### Problem statement
Search the listing for the word "agent" and say how many lines have it, nothing besides.

### Supplied material
————

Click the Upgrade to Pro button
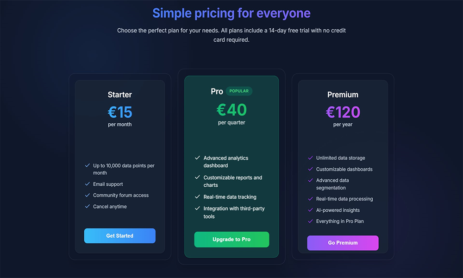 [232, 239]
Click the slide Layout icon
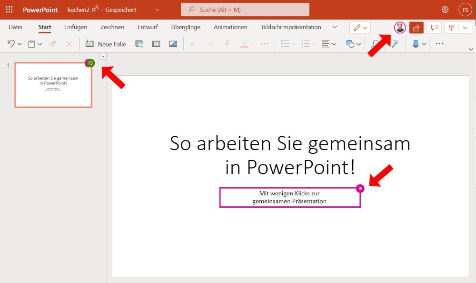 [156, 44]
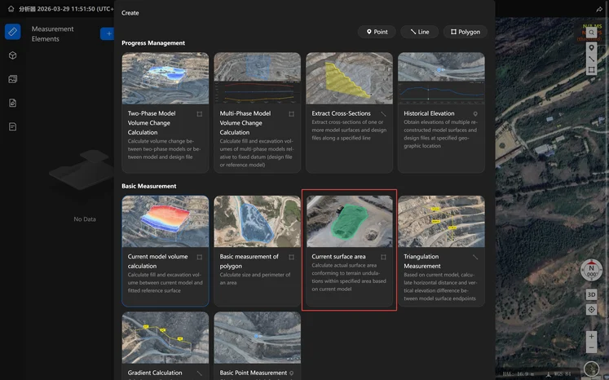Toggle the 3D view mode button
609x380 pixels.
pyautogui.click(x=591, y=294)
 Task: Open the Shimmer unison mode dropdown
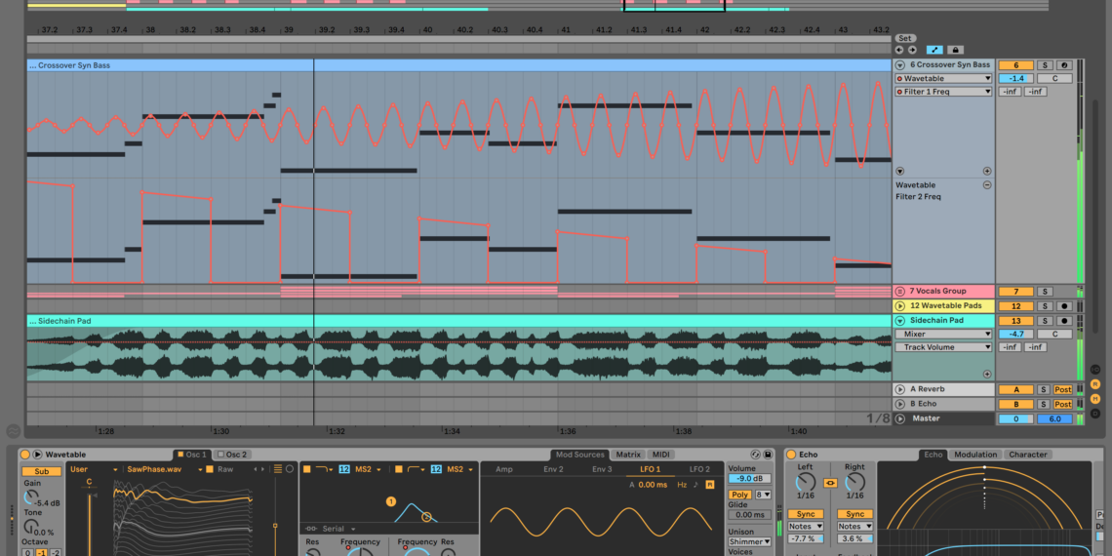tap(750, 541)
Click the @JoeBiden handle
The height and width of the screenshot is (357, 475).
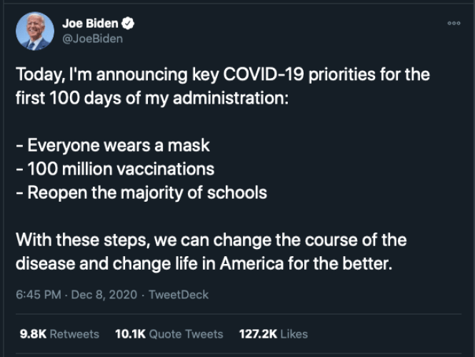click(x=92, y=39)
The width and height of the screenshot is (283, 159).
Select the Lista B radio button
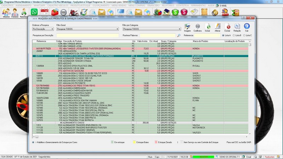tap(233, 35)
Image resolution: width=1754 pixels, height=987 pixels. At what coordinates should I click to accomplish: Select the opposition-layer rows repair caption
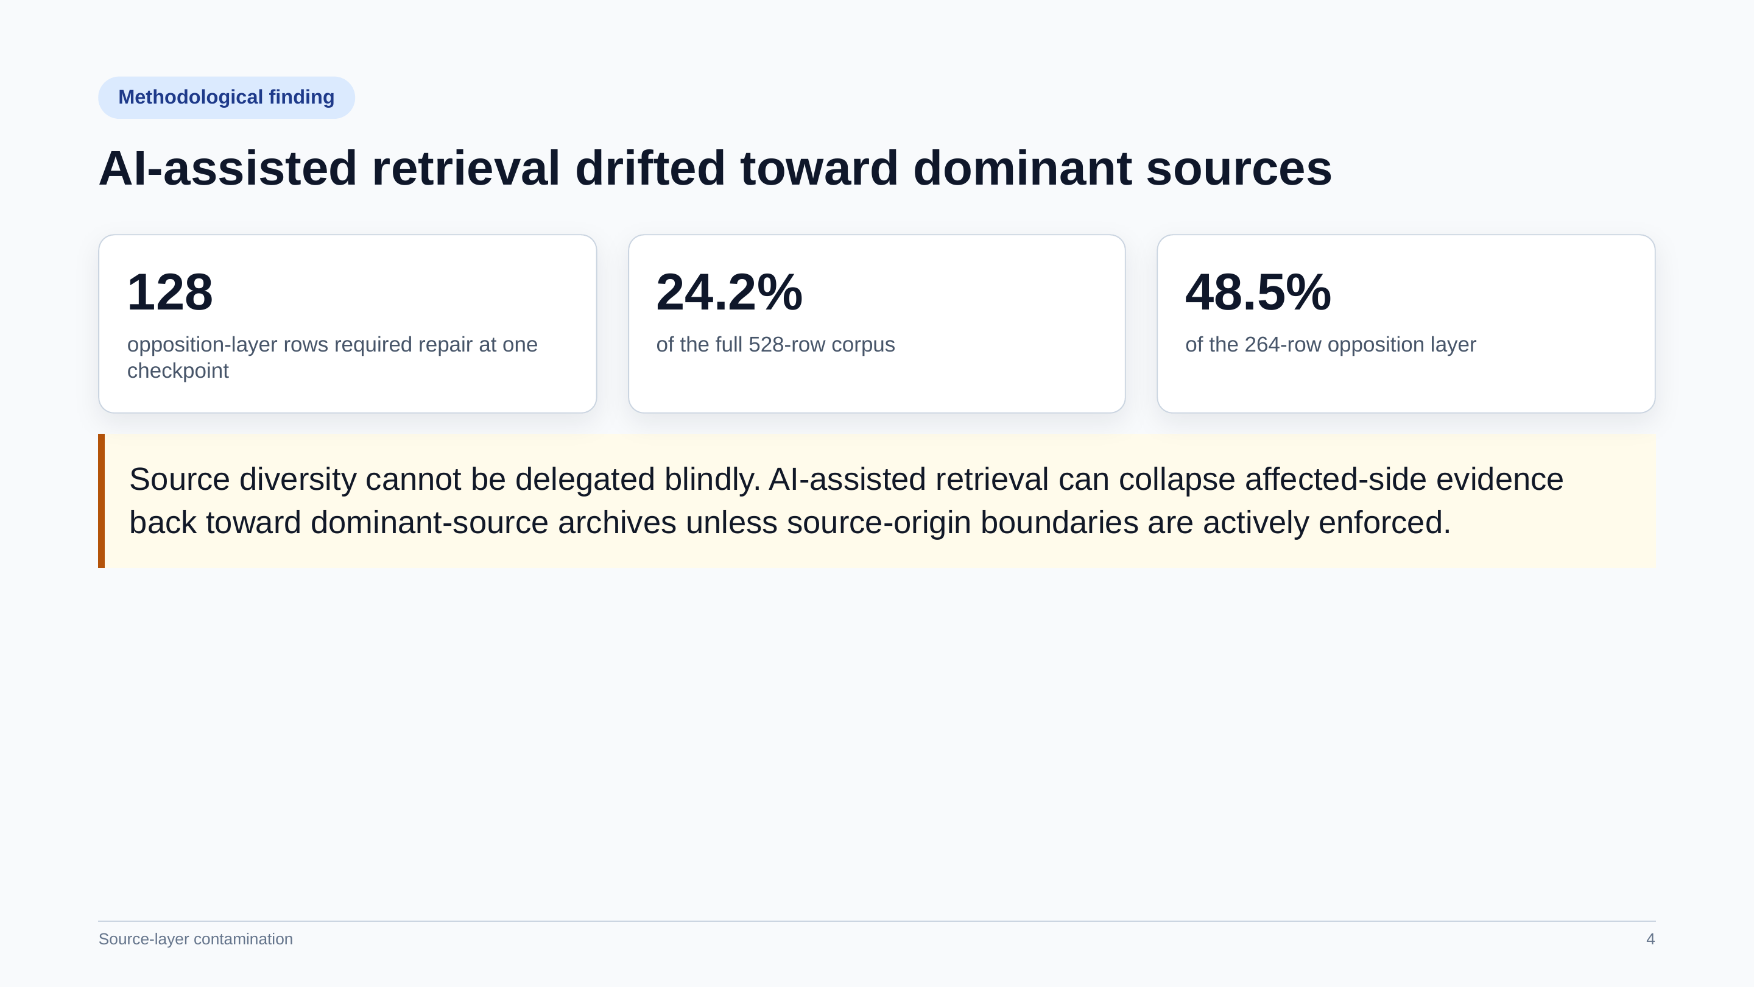coord(332,357)
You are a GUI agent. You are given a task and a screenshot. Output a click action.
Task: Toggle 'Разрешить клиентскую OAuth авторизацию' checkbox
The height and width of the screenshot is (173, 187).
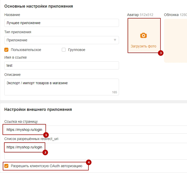(x=7, y=166)
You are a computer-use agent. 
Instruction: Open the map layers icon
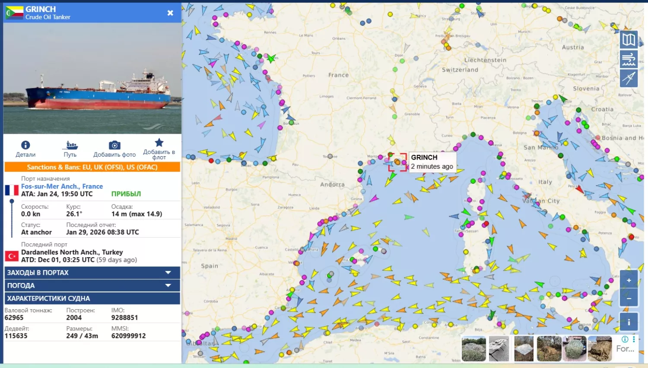pos(629,40)
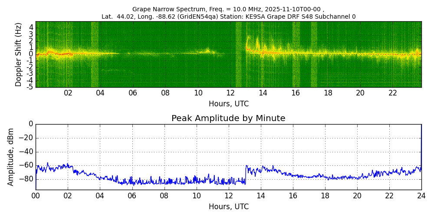Click the 0 dBm amplitude tick label

click(30, 124)
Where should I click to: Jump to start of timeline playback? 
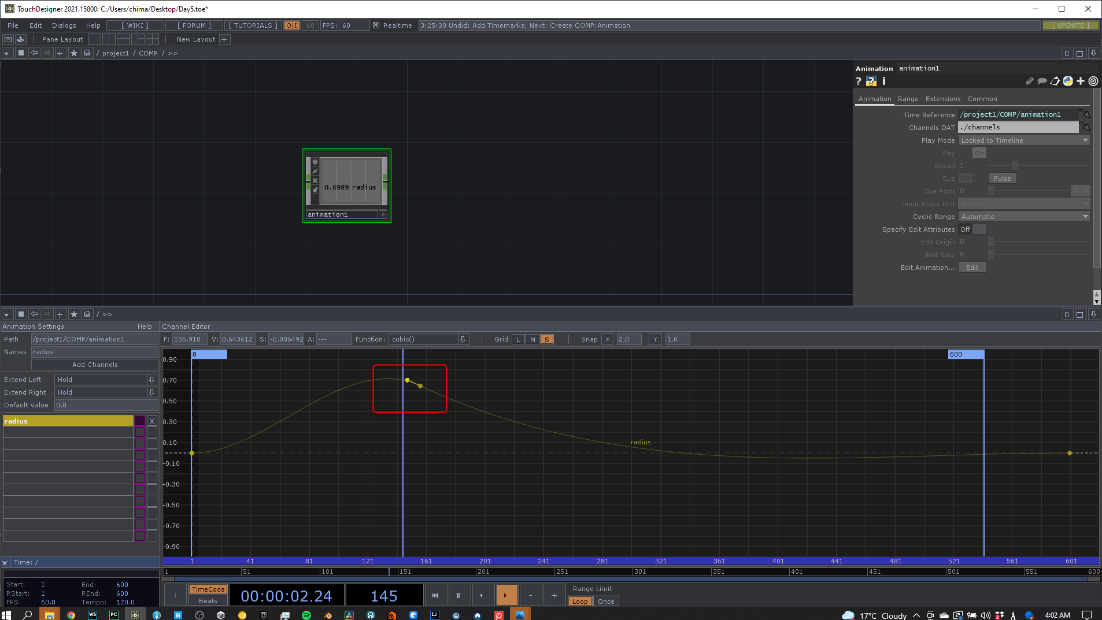[x=435, y=595]
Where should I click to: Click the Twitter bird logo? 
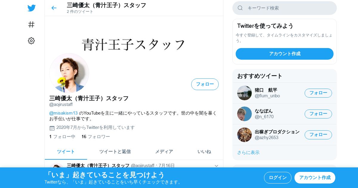pyautogui.click(x=31, y=8)
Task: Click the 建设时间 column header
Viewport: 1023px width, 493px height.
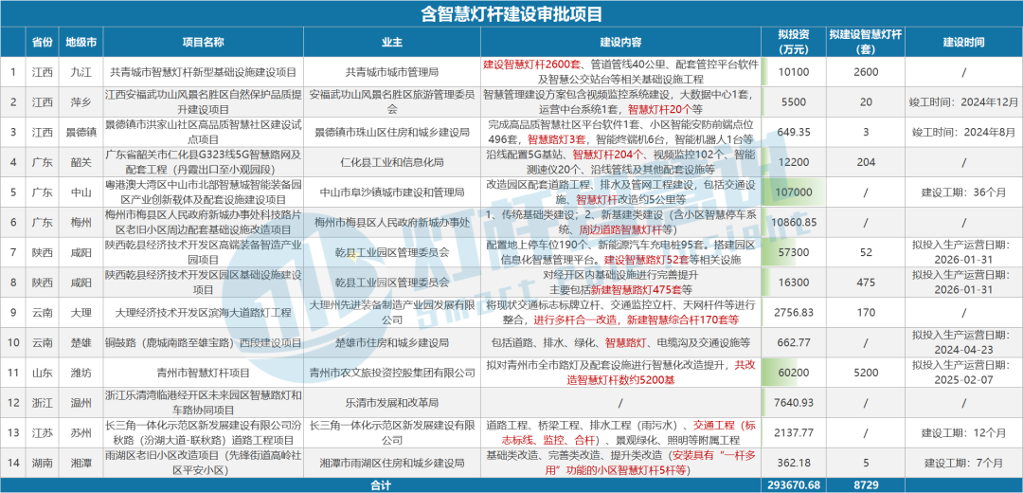Action: [x=962, y=43]
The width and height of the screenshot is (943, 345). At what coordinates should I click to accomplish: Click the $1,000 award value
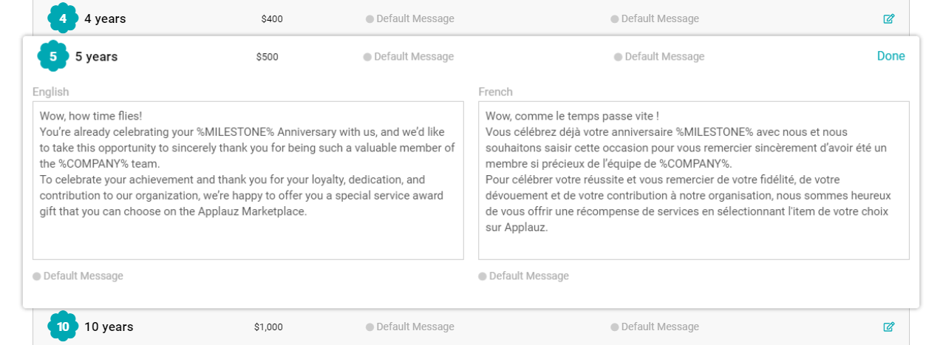(268, 327)
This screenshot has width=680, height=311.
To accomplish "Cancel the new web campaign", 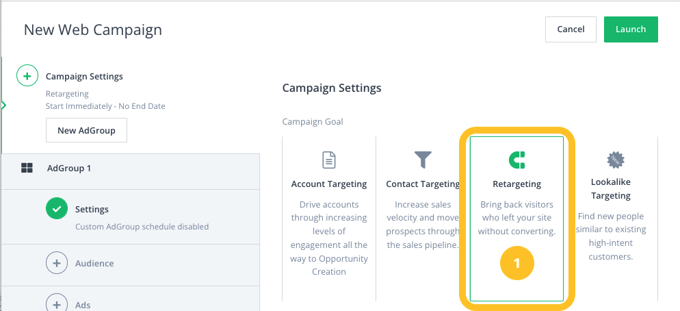I will click(571, 29).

————

### Output of the task
2